El hallazgo, realizado con el radiotelescopio de Tianma, no tiene nada que ver con naves extraterrestres ni mensajes cifrados, aunque sus implicaciones podrían ser igual de fascinantes. Las señales revelan la presencia de amoníaco (NH₃), un compuesto fundamental que, en este caso, parece ser el motor de las misteriosas erupciones del cometa.
Un fósil helado que emite desde el pasado

Los cometas son auténticas cápsulas del tiempo: restos intactos de los materiales que dieron origen al Sistema Solar hace unos 4.500 millones de años. En ellos, cada molécula funciona como una pista química del entorno en el que se formaron los planetas. Según el astrofísico Martin Cordiner, del Centro Goddard de la NASA, “cometas como este son reliquias congeladas del nacimiento de nuestro vecindario cósmico”.
El radiotelescopio de Tianma logró captar la firma espectral del radical hidroxilo (OH), un fragmento que surge cuando la luz solar descompone las moléculas de agua. A partir de su intensidad, los científicos calcularon que 12P/Pons-Brooks expulsa hasta cinco toneladas de vapor de agua por segundo, una cifra que lo convierte en uno de los cometas más activos jamás observados.
Sin embargo, la verdadera sorpresa llegó con la segunda señal: una frecuencia correspondiente al amoníaco, la detección más distante de este gas jamás lograda en un cometa.
El amoníaco, clave de sus violentas erupciones

En la Tierra, el amoníaco es un gas irritante; en el espacio, es un hielo extremadamente volátil. Los astrónomos creen que, en el caso de 12P/Pons-Brooks, bolsas de amoníaco atrapadas bajo la superficie se calientan al acercarse al Sol, subliman de golpe y liberan potentes chorros de gas y polvo. Esas explosiones explican los aumentos repentinos de brillo que han hecho famoso al cometa desde su descubrimiento en 1812.
Esta observación no solo resuelve un enigma de comportamiento: también ayuda a entender cómo los hielos primordiales —y los elementos que favorecen la vida— se conservaron durante eones en estos cuerpos errantes.

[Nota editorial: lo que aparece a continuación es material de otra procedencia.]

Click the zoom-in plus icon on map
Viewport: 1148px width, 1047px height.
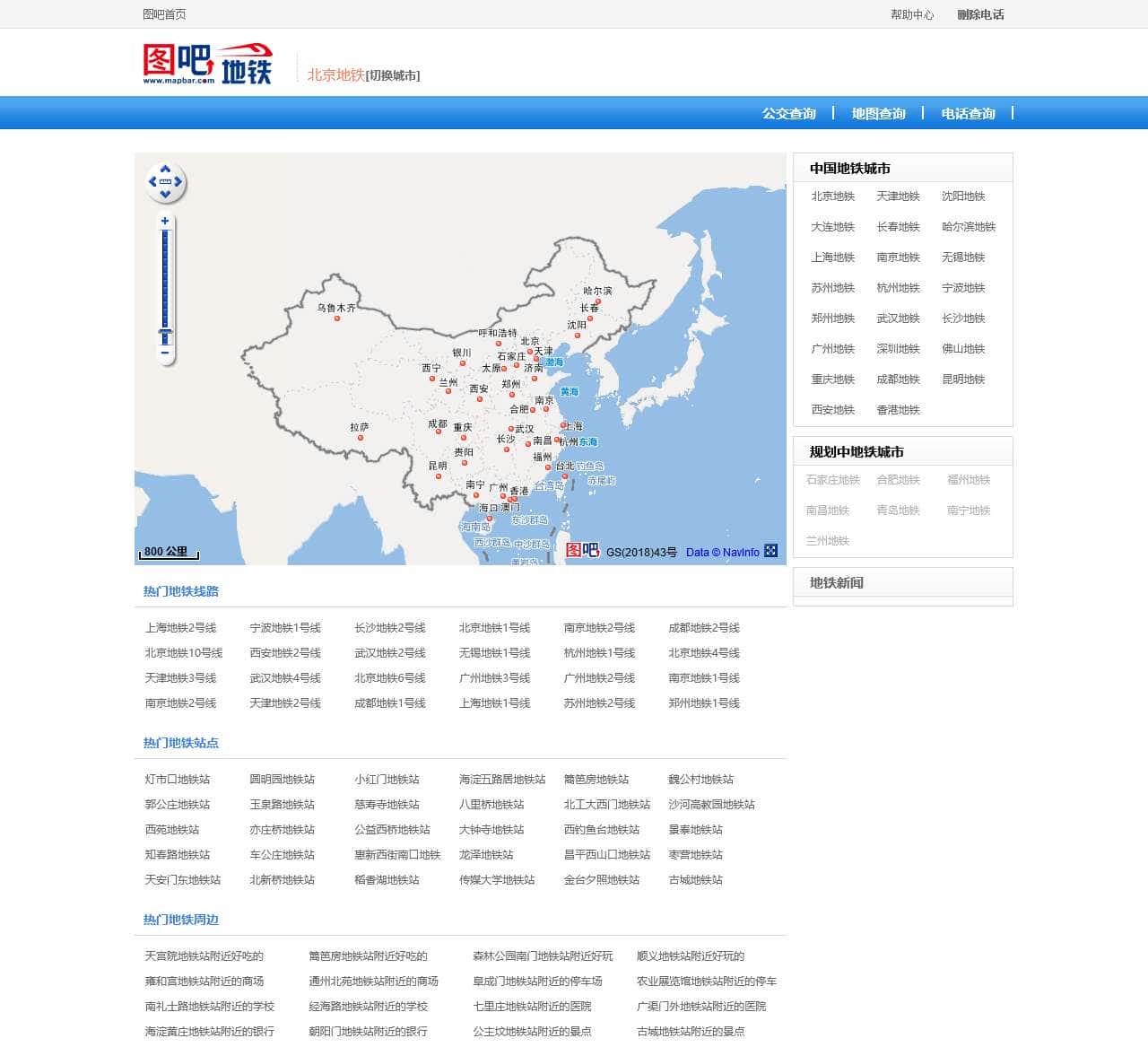click(165, 220)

El agua del cometa es la misma que la de nuestros océanos

En paralelo, un segundo equipo de astrónomos, trabajando con el telescopio ALMA en Chile, analizó la composición isotópica del agua del cometa. El resultado fue tan asombroso como preciso: la proporción entre agua común (H₂O) y agua pesada (HDO) en 12P/Pons-Brooks es prácticamente idéntica a la de los océanos de la Tierra.
Esa “huella dactilar química” refuerza una de las hipótesis más discutidas en astrobiología: que el agua terrestre llegó desde el espacio, transportada por cometas como este durante los primeros mil millones de años de la historia del planeta.

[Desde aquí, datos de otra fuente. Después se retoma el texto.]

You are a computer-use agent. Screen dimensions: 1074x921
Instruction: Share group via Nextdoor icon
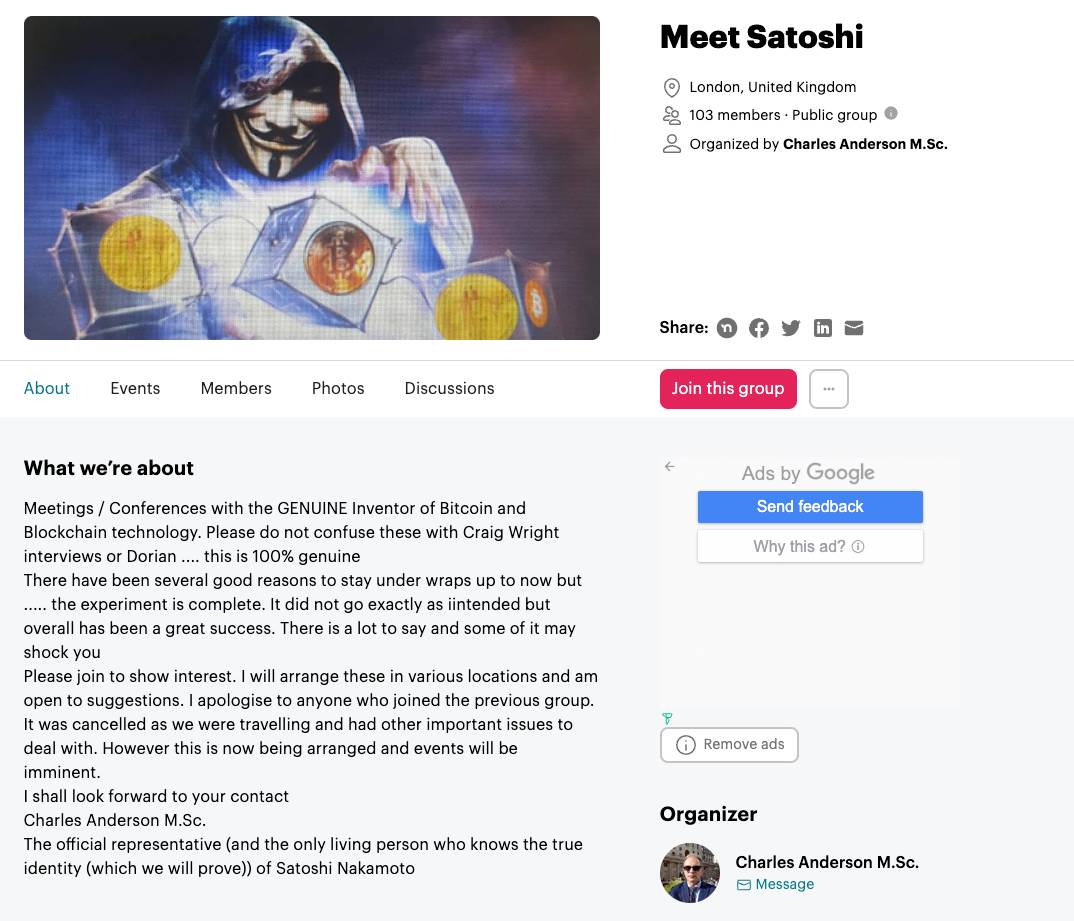click(727, 328)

En palabras de la científica Stefanie Milam, coautora del estudio, “estos gases no se forman en la coma, sino que provienen directamente del hielo original del núcleo: fragmentos intactos del nacimiento del Sistema Solar”.

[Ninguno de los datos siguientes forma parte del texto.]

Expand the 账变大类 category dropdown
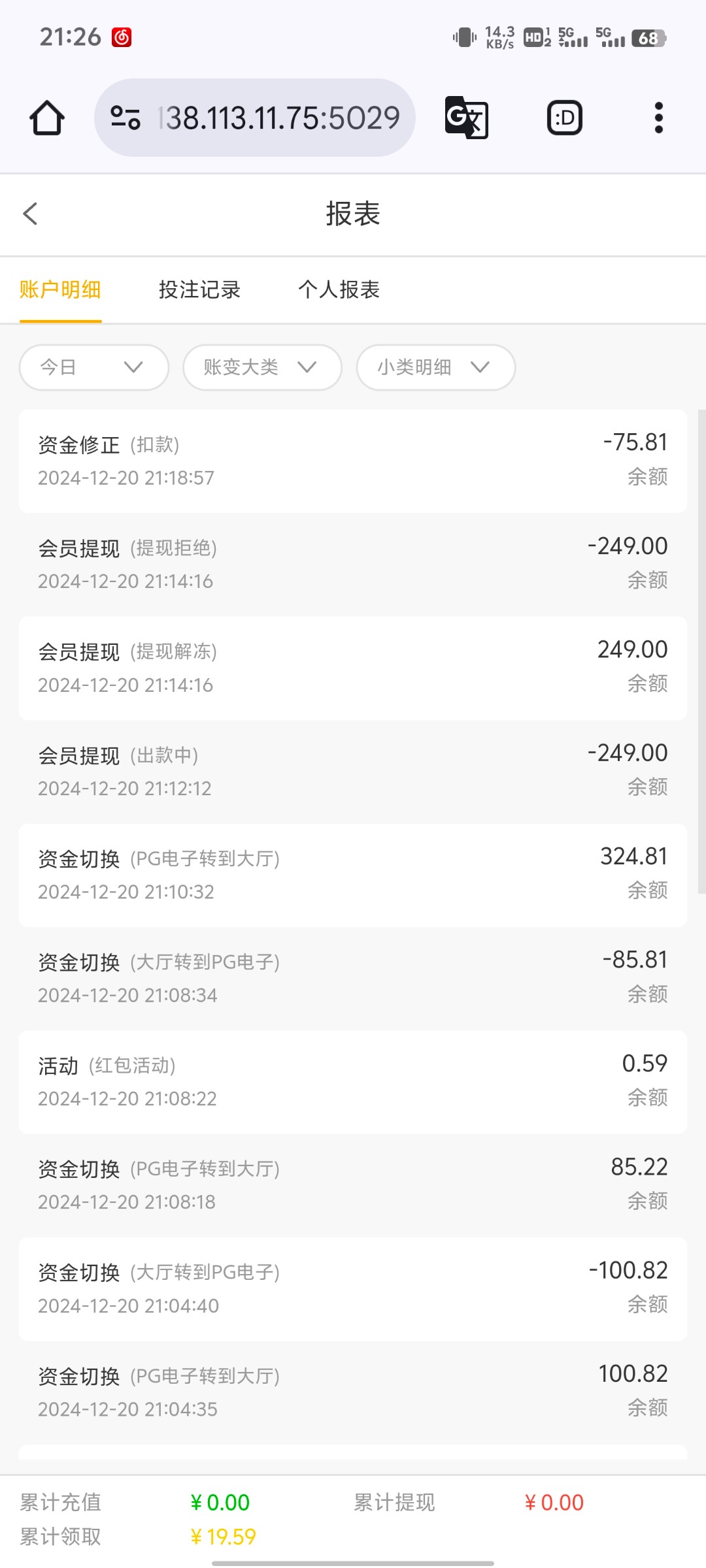 (x=262, y=367)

Una historia de orígenes, escrita en ondas de radio
La combinación de ambos hallazgos —el agua terrestre y el amoníaco profundo— convierte a 12P/Pons-Brooks en un laboratorio natural para estudiar los orígenes de la química orgánica.
Estos descubrimientos también servirán de referencia para futuras observaciones de cometas interestelares como 3I/ATLAS, que se formó miles de millones de años antes que nuestro propio sistema y podría revelar cómo se repite el mismo lenguaje químico en distintas regiones de la galaxia.
Lejos de los titulares sobre “señales misteriosas”, el mensaje real del 12P/Pons-Brooks es mucho más poético: en el silencio del espacio, un cometa nos recuerda cómo empezó todo.